Btw, some pointless fuss was made earlier over the fact that my original
sample as posted here happened to include the wrong doctype.  Browsers
don't generally care about the doctype, certainly not in this case.  As
I suggested earlier, the 4.0 transitional type would have been the more
appropriate one to use, and indeed validator.w3.org validates the file
with that type.  Safari, and every other browser I'm familiar with, does
exactly the same thing as it did with the other type.

<!DOCTYPE HTML PUBLIC "-//W3C//DTD HTML 4.0 Transitional//EN"
"http://www.w3.org/TR/REC-html40/loose.dtd">
<html>
<head>
<META HTTP-EQUIV="Content-Type" CONTENT="text/html; charset=ISO-8859-1">


<title>Safari Bug</title>
</head>

<body>

<table border="1"  rules="groups">

  <colgroup>
  <colgroup span="2">
  <colgroup>

  <thead>
  <tr>
    <th><b>COL1</b></th>
    <th><b>COL2</b></th>
    <th><b>COL3</b></th>
    <th><b>COL4</b></th>
  </tr>

  <tbody>
  <tr>
    <td>1,1</td>
    <td>1,2</td>
    <td>1,3</td>
    <td>1,4</td>
  </tr>
  <tr>
    <td>2,1</td>
    <td>2,2</td>
    <td>2,3</td>
    <td>2,4</td>
  </tr>
  
  <tbody>
  <tr>
    <td>3,1</td>
    <td>3,2</td>
    <td>3,3</td>
    <td>3,4</td>
  </tr>
  
</table>


</body>
</html>

0
Reply respower 11/6/2004 1:46:24 PM

In article <2v42tgF2fmqiiU1@uni-berlin.de>,
 respower <respower@studiors.org> wrote:

> On 2004-11-06, Sander Tekelenburg <user@domain.invalid> wrote:
> > It's part of HTML 4, which is from april 1998... I don't know about you, 
> > but to me that doesn't count as "new by a long shot.
> 
> I don't think so either.  That's why I was surprised at the non-support,
> and even more surprised that this has apparently never come up before in
> the Mac newsgroups (according to Google). 

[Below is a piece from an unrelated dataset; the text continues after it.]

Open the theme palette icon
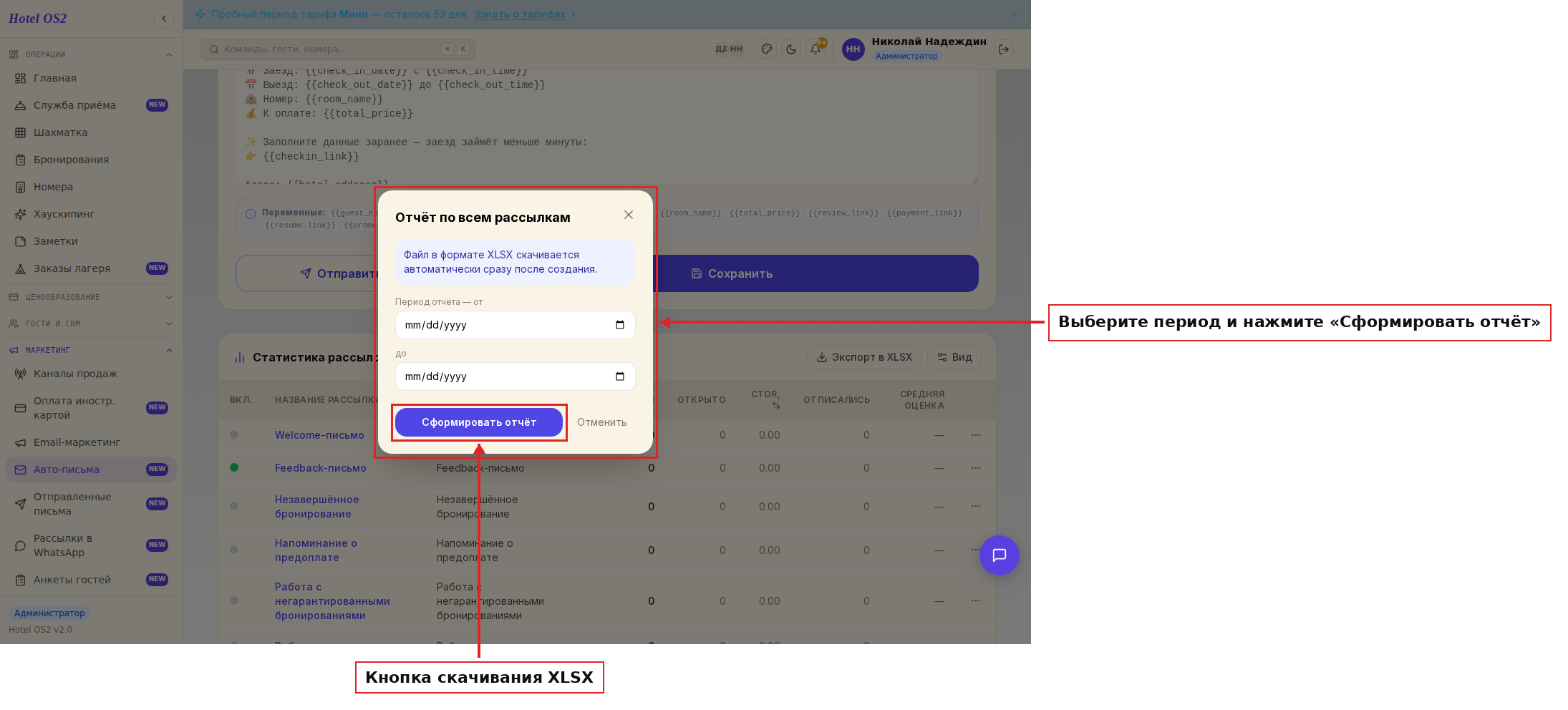Image resolution: width=1568 pixels, height=710 pixels. tap(767, 49)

Well, this group might not be that relevant to this issue, so those 
search results may not mean much. Groups like 
<news:comp.infosystems.www.authoring.html>, 
<news:comp.infosystems.www.browsers.misc> or  
<news:comp.infosystems.www.browsers.mac> are probably more relevant.

-- 
Sander Tekelenburg, <http://www.euronet.nl/~tekelenb/>

Mac user: "Macs only have 40 viruses, tops!"
PC user: "SEE! Not even the virus writers support Macs!"